Marcelle Ratafia | Le Buisson Ardent, Paris
Photo : Alain Barbero | Texte : Marcelle Ratafia
Écrire des bouquins, moi ? Je n’aurais jamais parié là-dessus. Ma vie au travail a été faite d’aventures, de hasard, m’amenant des ateliers de dessin aux rues de Montmartre, d’un restaurant de l’avenue Georges V à l’enseignement… Quand tout à trac, avant de siffler mes 30 bougies, l’industrie du livre m’est tombée dessus comme le port salut. Comment aurais-je pu écrire cet ABC de l’argot, mon gros bébé au langage de charretier, s’il n’y avait eu les bistrots ? C’est au Mouffetard que j’ai lambiné pour recommander un café, absorbée par l’écriture de fausses citations argotiques. C’est au comptoir du Verre à Pied qu’un jour de pluie où mon sombre 2-pièces aurait donné au champion de la joie l’envie de se pendre que j’éclusais mon caoua, écoutant l’air de rien les saillies drolatiques de piliers de comptoir en verve. C’est sous les lumières dorées du Louis-Philippe, à l’ombre du vénérable escalier, que je sirotais mon café crème à la santé de mes premiers contrats. C’est enfin à l’abri des fresques 1900 de mon cher Buisson Ardent que j’ai fêté la sortie de ce livre et des autres bouquins, que je continue à écrire à l’ombre des ca-fées. C’est là qu’Alain, aussi pipelette que moi, m’a tiré ce portrait pendant que sans nous connaître, nous jactions à bouche rabattue de Paris, des vieux films, de mes bistrots chéris et des cinémas du Quartier Latin, autre lieu de repli stratégique. Avec son regard de môme et sa faconde passionnée, le rusé photographe me fit oublier qu’il allait débusquer cette expression pensive. Une trogne caractéristique, sans doute, de mes stations prolongées dans mon café d’élection, où le temps coule comme un café au perco.
Interview de l’auteure
Que peut faire la littérature ?
Marcelle Ratafia : Si la littérature ne peut malheureusement pas grand chose pour la paix dans le monde, elle aura toujours le devoir d’emporter, absolument !

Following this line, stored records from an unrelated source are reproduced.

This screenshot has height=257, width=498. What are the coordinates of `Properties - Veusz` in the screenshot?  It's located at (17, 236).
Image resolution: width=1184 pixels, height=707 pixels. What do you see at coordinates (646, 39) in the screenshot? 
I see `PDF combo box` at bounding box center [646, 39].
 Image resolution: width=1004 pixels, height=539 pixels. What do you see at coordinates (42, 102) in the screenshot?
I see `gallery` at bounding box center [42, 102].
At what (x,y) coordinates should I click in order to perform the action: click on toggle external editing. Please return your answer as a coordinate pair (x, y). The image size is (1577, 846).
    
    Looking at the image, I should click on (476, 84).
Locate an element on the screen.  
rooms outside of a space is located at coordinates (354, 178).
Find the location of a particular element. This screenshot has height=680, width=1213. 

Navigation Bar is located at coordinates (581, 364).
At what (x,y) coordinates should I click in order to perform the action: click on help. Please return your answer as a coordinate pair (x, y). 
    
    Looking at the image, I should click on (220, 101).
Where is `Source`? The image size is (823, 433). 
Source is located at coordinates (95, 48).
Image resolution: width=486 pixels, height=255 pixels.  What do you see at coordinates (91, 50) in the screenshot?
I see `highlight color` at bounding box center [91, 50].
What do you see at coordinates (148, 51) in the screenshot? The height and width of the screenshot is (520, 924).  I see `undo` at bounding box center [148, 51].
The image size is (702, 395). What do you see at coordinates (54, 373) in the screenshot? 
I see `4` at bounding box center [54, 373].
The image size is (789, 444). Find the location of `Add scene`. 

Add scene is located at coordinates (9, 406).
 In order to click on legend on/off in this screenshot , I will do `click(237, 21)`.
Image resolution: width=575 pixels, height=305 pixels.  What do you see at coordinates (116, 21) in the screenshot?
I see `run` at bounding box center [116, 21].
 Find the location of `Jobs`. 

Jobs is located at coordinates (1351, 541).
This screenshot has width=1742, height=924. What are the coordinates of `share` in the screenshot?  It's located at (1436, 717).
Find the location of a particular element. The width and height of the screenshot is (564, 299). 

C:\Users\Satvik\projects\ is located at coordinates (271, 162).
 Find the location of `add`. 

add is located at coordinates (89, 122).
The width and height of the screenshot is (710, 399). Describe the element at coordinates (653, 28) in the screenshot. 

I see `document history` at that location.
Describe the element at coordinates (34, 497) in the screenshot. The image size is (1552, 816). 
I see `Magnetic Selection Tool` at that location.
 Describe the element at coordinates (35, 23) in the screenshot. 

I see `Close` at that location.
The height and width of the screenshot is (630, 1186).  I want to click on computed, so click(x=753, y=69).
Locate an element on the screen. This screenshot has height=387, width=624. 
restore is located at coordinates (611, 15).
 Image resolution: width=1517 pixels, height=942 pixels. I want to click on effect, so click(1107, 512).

Quelle est l’importance des cafés pour toi ?
MR : Un repaire, un abri, un lieu de vie, un endroit qui me protège assez pour avoir à mon tour l’envie de ne pas le voir défiguré.
Où te sens-tu chez toi ?
MR : Au comptoir : c’est une manie de parisienne, le café n’est pas cher, on y observe les serveurs qui s’y affairent, les gens qui passent en humant le café tout juste moulu.
BIO
Passionnée d’étymologies comestibles, Marcelle Ratafia est autrice, journaliste et critique culinaire.
Tirant son pseudo d’une chanson des Négresses vertes, elle a signé Les ABC de l’argot, du foot et de la mode, elle a publié chez Le Robert 150 drôles d’expressions de la cuisine et Parlons vin, parlons bien, qui lui a valu le prix Curnonsky 2023 du vin. Dans le milieu, on l’appelle la Bectance, car il vaut mieux l’avoir en portrait à l’heure du dîner!